WORK TO COMPLETE: When a line in the data below includes "screenshot", pick it out and copy it.

Collected data entries
*-*-*

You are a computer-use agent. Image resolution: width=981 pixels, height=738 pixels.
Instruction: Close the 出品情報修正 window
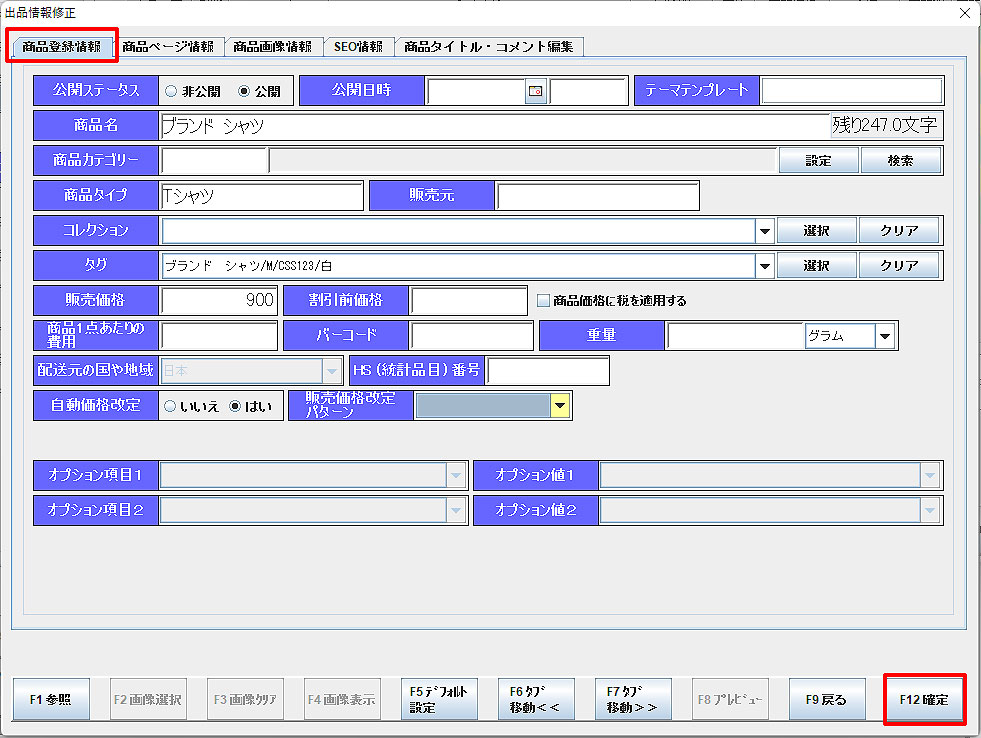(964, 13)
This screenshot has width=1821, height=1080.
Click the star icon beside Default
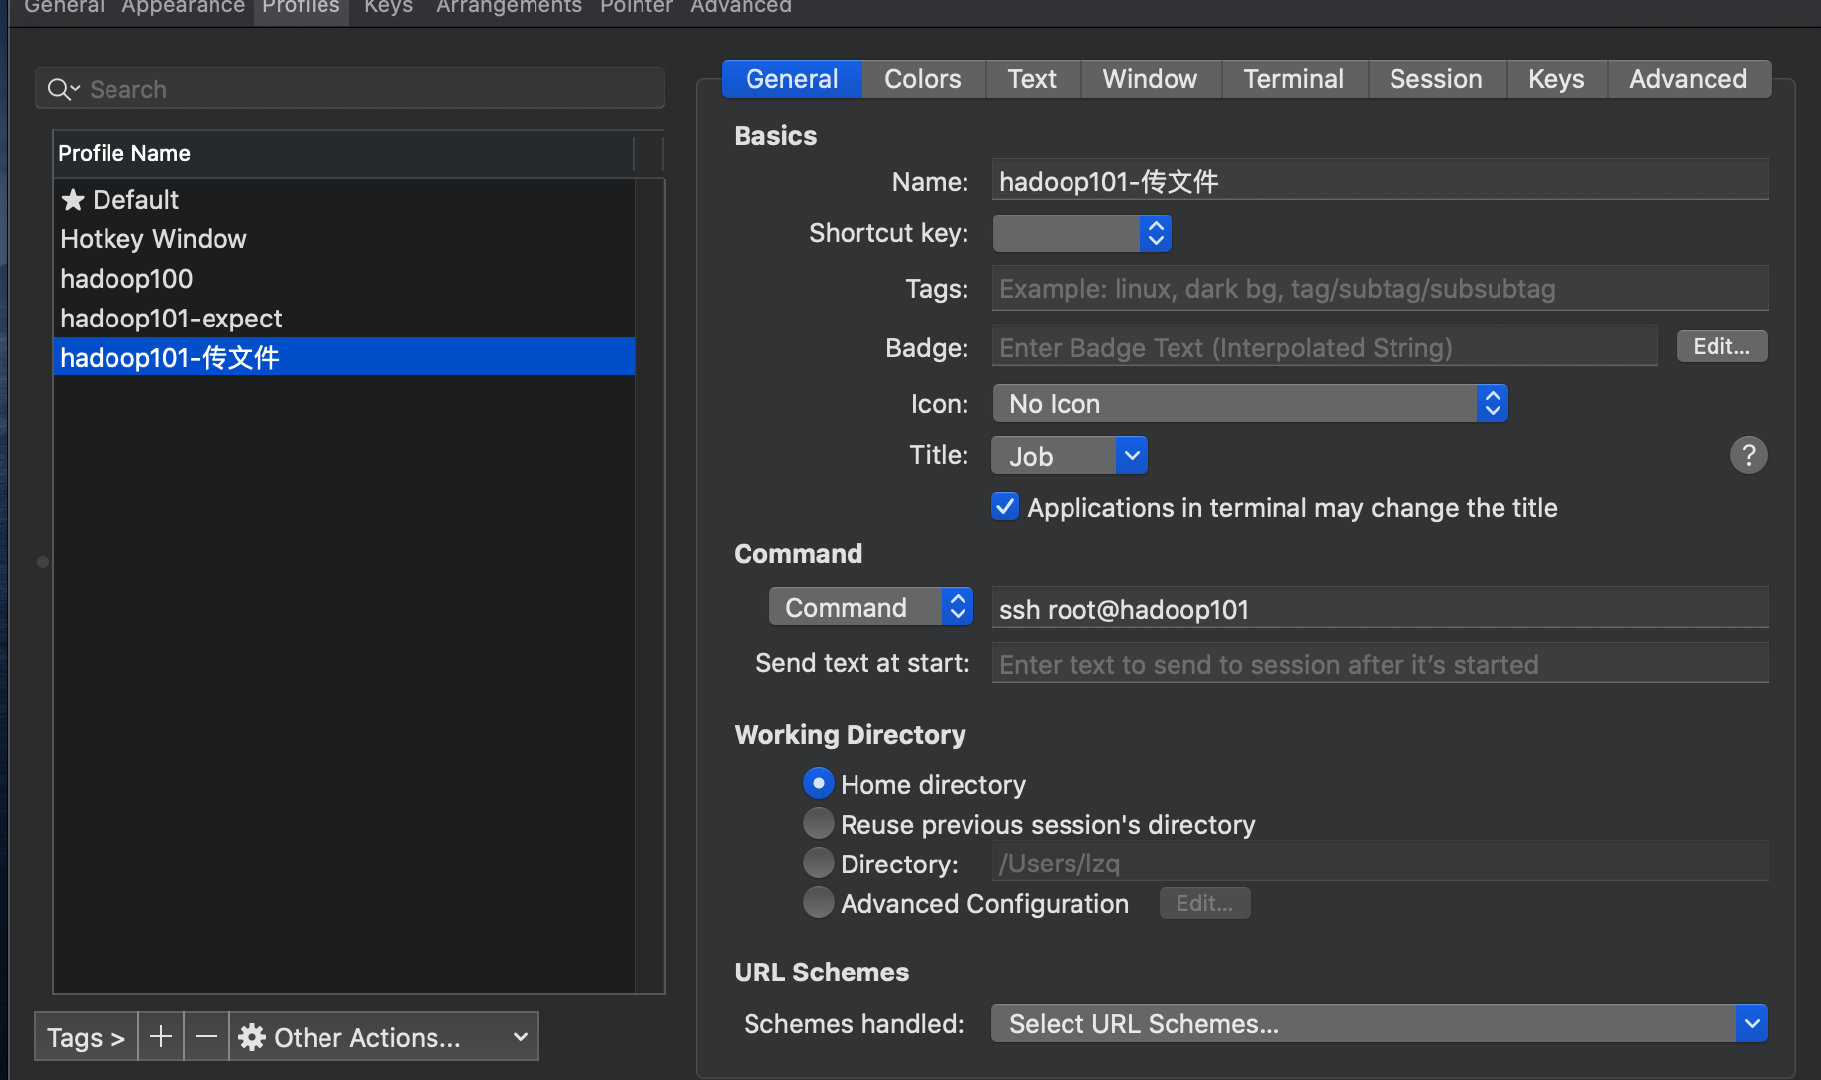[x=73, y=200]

*-*-*

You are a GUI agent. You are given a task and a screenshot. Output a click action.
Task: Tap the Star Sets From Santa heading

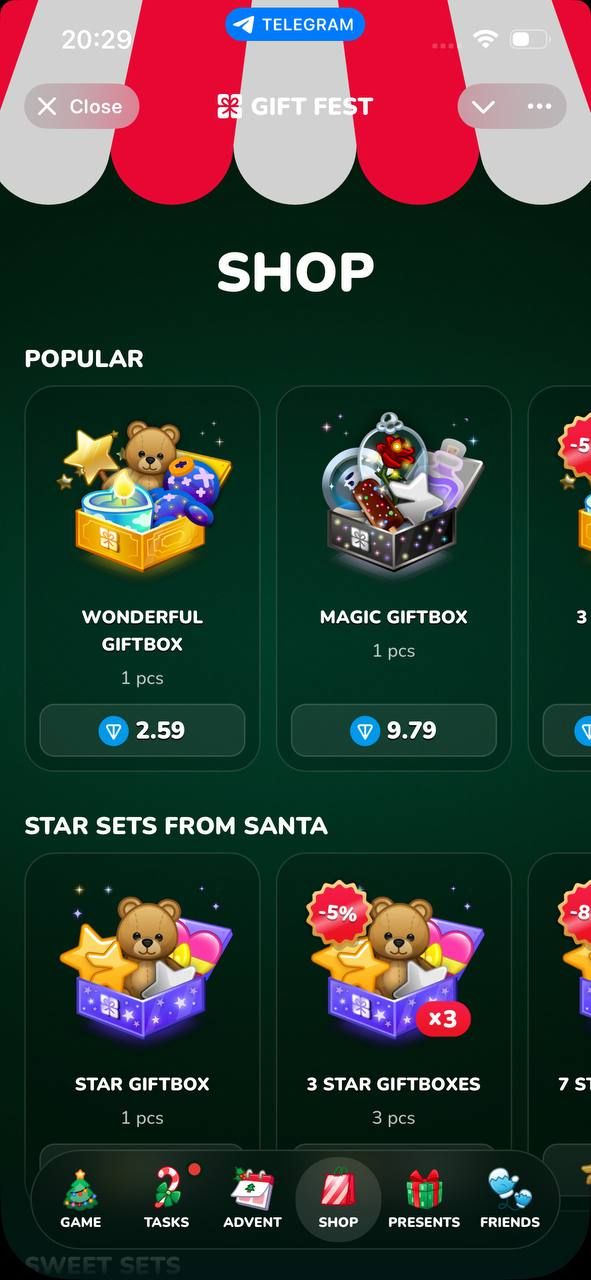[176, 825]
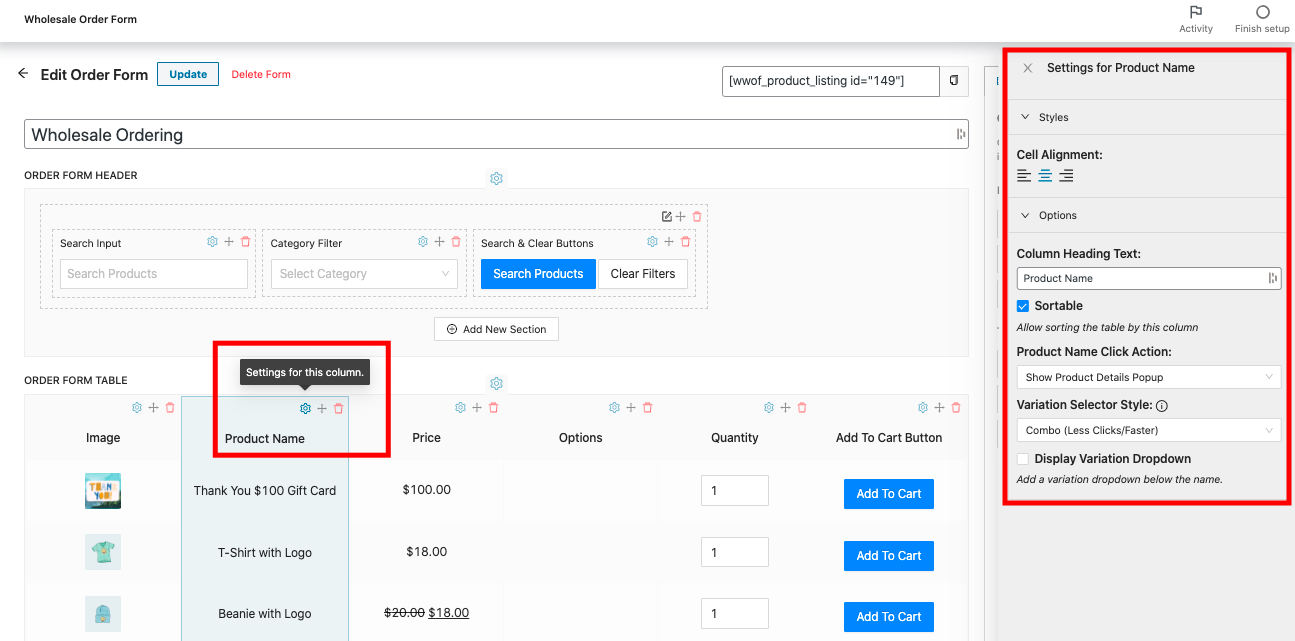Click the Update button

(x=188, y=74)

*-*-*

SOLUTION BELOW:
This screenshot has width=1821, height=1080.
You are a GUI agent. You are given a task and a screenshot. Output a click action.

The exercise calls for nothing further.